start Excerpt to read
Daneasch Posted June 30, 2017 Posted June 30, 2017 Hi guys, I'm playing around with two orange Pi's , a One and a Lite, and thanks to all the good work here on the forum with good success. Both OPi's are running python programs, one reads and counts buttons, and flashes some leds, and the other reads my smart meter and puts the data on a webpage. both programs are still under construction but working. The problem I need some idea's for is that both OPi's crash after running somewhere between 1 day to 6 weeks. So now I'm looking for ways to figure out why they crash so i can start working on a fix. Both OPi's run on separate adapters for power, I've been measuring the amps and voltages but there is nothing strange Idea's anyone?
Igor Posted June 30, 2017 Posted June 30, 2017 We are not clairvoyant or mind readers Please describe your setup as best as possible so we know what your operating environment is like. 1. Logs, when you can boot the board: armbianmonitor -u (paste URL to your forum post) 2. If your board does not boot, provide a log from serial console or at least make and attach a picture, where it stops. 3. Describe the problem the best you can and provide all necessary info that we can reproduce the problem. 4. What is your hardware setup? PSU and cables. Do you have anything plugged into USB?
end Excerpt to read
start Material provided
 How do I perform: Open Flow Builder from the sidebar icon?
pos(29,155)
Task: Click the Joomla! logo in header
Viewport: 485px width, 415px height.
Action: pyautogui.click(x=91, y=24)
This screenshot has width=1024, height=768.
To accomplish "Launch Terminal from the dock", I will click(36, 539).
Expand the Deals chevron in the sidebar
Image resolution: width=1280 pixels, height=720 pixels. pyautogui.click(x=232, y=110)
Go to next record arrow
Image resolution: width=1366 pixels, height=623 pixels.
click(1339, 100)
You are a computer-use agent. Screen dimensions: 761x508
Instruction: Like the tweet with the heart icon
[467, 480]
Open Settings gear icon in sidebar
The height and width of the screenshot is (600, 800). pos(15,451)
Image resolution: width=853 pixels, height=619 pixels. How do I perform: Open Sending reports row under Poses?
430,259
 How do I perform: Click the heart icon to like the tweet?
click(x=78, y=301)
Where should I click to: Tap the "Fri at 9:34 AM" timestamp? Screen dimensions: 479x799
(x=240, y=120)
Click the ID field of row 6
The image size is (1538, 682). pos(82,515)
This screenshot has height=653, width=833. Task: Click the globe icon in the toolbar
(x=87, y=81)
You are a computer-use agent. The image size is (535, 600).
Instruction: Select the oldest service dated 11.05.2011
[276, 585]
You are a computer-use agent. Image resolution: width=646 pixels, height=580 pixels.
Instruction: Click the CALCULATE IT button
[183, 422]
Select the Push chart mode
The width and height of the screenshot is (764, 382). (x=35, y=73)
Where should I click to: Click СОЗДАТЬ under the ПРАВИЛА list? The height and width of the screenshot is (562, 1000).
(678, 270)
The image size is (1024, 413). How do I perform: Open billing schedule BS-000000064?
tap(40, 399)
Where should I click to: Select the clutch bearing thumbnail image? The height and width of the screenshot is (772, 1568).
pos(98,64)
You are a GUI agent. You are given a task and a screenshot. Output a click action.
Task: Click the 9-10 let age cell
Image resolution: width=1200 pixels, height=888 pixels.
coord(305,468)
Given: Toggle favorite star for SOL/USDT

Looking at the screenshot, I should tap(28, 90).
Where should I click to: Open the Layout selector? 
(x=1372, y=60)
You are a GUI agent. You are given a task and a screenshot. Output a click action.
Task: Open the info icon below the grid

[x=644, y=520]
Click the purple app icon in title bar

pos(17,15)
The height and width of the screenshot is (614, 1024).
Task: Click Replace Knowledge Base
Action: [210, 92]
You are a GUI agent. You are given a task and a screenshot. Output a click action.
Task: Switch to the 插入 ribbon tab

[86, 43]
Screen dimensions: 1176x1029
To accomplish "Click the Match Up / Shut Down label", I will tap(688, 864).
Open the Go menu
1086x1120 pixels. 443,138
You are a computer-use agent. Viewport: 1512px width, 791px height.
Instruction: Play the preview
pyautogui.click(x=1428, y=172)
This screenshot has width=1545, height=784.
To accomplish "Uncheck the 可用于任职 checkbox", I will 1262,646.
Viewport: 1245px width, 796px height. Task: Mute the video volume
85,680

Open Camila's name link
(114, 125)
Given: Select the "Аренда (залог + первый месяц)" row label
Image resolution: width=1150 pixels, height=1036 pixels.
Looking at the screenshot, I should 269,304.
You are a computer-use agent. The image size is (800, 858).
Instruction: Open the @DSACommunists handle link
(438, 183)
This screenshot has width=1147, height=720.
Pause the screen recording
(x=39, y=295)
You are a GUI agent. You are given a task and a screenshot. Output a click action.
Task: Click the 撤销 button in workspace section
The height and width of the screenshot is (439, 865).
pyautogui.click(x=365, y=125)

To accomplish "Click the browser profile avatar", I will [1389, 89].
end Material provided
- [Requests]
[1] Can you extract the part of the Orange Pi crash thread that begins at the words "Daneasch Posted June" and stops after "strange Idea's anyone?", copying it word for word?
[2] What are the numbered points that Igor lists in his reply in the Orange Pi crash thread? Give every one.

- [Answers per task]
[1]
Daneasch Posted June 30, 2017 Posted June 30, 2017 Hi guys, I'm playing around with two orange Pi's , a One and a Lite, and thanks to all the good work here on the forum with good success. Both OPi's are running python programs, one reads and counts buttons, and flashes some leds, and the other reads my smart meter and puts the data on a webpage. both programs are still under construction but working. The problem I need some idea's for is that both OPi's crash after running somewhere between 1 day to 6 weeks. So now I'm looking for ways to figure out why they crash so i can start working on a fix. Both OPi's run on separate adapters for power, I've been measuring the amps and voltages but there is nothing strange Idea's anyone?

[2]
1. Logs, if the board can boot: run armbianmonitor -u and paste the URL into the forum post.
2. If the board does not boot, a log from the serial console, or at least a picture attached that shows where it stops.
3. A description of the problem, as full as possible, with all the information needed to reproduce it.
4. The hardware setup: PSU and cables, and whether anything is plugged into USB.